Items listed in a dataset:
-.-.-

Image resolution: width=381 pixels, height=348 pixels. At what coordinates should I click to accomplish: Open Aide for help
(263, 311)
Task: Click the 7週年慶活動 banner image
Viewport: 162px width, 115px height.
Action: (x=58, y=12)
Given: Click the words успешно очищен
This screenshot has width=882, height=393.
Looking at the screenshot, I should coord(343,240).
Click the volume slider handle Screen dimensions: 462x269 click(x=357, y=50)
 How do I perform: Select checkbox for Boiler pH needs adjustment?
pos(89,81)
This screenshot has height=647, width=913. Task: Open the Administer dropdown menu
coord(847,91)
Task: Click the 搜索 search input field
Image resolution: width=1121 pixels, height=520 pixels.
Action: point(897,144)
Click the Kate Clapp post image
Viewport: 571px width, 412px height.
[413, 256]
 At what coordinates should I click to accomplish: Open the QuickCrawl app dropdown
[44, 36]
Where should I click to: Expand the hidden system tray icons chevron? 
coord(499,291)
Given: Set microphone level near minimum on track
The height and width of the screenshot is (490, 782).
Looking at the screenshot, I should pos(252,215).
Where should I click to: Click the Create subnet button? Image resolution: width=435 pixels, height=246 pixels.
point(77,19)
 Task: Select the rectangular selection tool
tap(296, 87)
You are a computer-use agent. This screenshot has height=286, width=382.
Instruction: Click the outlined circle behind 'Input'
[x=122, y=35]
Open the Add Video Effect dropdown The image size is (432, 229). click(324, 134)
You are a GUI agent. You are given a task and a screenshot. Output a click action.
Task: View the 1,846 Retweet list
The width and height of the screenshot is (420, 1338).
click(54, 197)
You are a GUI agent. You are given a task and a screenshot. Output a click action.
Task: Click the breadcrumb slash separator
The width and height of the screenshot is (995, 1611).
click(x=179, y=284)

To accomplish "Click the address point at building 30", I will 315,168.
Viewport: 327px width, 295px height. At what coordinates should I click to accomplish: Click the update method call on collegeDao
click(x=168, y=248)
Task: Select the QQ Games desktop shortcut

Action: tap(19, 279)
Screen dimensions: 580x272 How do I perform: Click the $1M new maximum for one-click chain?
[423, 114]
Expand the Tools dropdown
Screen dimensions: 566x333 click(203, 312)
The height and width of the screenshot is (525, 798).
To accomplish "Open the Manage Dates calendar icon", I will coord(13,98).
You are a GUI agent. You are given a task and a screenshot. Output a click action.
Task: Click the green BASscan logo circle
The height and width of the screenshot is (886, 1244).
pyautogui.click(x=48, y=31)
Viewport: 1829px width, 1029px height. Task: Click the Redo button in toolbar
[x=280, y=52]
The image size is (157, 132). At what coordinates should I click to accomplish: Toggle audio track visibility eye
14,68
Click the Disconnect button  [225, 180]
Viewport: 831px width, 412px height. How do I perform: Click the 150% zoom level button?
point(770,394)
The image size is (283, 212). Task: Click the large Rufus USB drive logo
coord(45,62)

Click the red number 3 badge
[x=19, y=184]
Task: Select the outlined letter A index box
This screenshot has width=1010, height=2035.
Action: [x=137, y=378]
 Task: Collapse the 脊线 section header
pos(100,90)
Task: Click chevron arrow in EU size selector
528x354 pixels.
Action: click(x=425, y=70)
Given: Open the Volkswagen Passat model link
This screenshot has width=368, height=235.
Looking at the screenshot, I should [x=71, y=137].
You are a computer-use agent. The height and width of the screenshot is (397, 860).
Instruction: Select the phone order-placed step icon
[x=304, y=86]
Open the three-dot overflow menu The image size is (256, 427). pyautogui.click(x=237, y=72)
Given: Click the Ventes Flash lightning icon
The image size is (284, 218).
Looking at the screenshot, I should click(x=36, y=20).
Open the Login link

-.-.-

◆ **TASK BRIEF**
Write out again every entry above, exactly as given.

◆ **THE COMPLETED TASK**
Image resolution: width=381 pixels, height=348 pixels. At what coordinates should I click to accomplish: Open Aide for help
(263, 311)
Task: Click the 7週年慶活動 banner image
Viewport: 162px width, 115px height.
Action: (x=58, y=12)
Given: Click the words успешно очищен
This screenshot has width=882, height=393.
Looking at the screenshot, I should coord(343,240).
Click the volume slider handle Screen dimensions: 462x269 click(x=357, y=50)
 How do I perform: Select checkbox for Boiler pH needs adjustment?
pos(89,81)
This screenshot has height=647, width=913. Task: Open the Administer dropdown menu
coord(847,91)
Task: Click the 搜索 search input field
Image resolution: width=1121 pixels, height=520 pixels.
Action: point(897,144)
Click the Kate Clapp post image
Viewport: 571px width, 412px height.
[413, 256]
 At what coordinates should I click to accomplish: Open the QuickCrawl app dropdown
[44, 36]
Where should I click to: Expand the hidden system tray icons chevron? 
coord(499,291)
Given: Set microphone level near minimum on track
The height and width of the screenshot is (490, 782).
Looking at the screenshot, I should pos(252,215).
Where should I click to: Click the Create subnet button? Image resolution: width=435 pixels, height=246 pixels.
point(77,19)
 Task: Select the rectangular selection tool
tap(296, 87)
You are a computer-use agent. This screenshot has height=286, width=382.
Instruction: Click the outlined circle behind 'Input'
[x=122, y=35]
Open the Add Video Effect dropdown The image size is (432, 229). click(324, 134)
You are a GUI agent. You are given a task and a screenshot. Output a click action.
Task: View the 1,846 Retweet list
The width and height of the screenshot is (420, 1338).
click(54, 197)
You are a GUI agent. You are given a task and a screenshot. Output a click action.
Task: Click the breadcrumb slash separator
The width and height of the screenshot is (995, 1611).
click(x=179, y=284)

To accomplish "Click the address point at building 30", I will 315,168.
Viewport: 327px width, 295px height. At what coordinates should I click to accomplish: Click the update method call on collegeDao
click(x=168, y=248)
Task: Select the QQ Games desktop shortcut

Action: tap(19, 279)
Screen dimensions: 580x272 How do I perform: Click the $1M new maximum for one-click chain?
[423, 114]
Expand the Tools dropdown
Screen dimensions: 566x333 click(203, 312)
The height and width of the screenshot is (525, 798).
To accomplish "Open the Manage Dates calendar icon", I will coord(13,98).
You are a GUI agent. You are given a task and a screenshot. Output a click action.
Task: Click the green BASscan logo circle
The height and width of the screenshot is (886, 1244).
pyautogui.click(x=48, y=31)
Viewport: 1829px width, 1029px height. Task: Click the Redo button in toolbar
[x=280, y=52]
The image size is (157, 132). At what coordinates should I click to accomplish: Toggle audio track visibility eye
14,68
Click the Disconnect button  [225, 180]
Viewport: 831px width, 412px height. How do I perform: Click the 150% zoom level button?
point(770,394)
The image size is (283, 212). Task: Click the large Rufus USB drive logo
coord(45,62)

Click the red number 3 badge
[x=19, y=184]
Task: Select the outlined letter A index box
This screenshot has width=1010, height=2035.
Action: [x=137, y=378]
 Task: Collapse the 脊线 section header
pos(100,90)
Task: Click chevron arrow in EU size selector
528x354 pixels.
Action: click(x=425, y=70)
Given: Open the Volkswagen Passat model link
This screenshot has width=368, height=235.
Looking at the screenshot, I should [x=71, y=137].
You are a computer-use agent. The height and width of the screenshot is (397, 860).
Instruction: Select the phone order-placed step icon
[x=304, y=86]
Open the three-dot overflow menu The image size is (256, 427). pyautogui.click(x=237, y=72)
Given: Click the Ventes Flash lightning icon
The image size is (284, 218).
Looking at the screenshot, I should click(x=36, y=20).
Open the Login link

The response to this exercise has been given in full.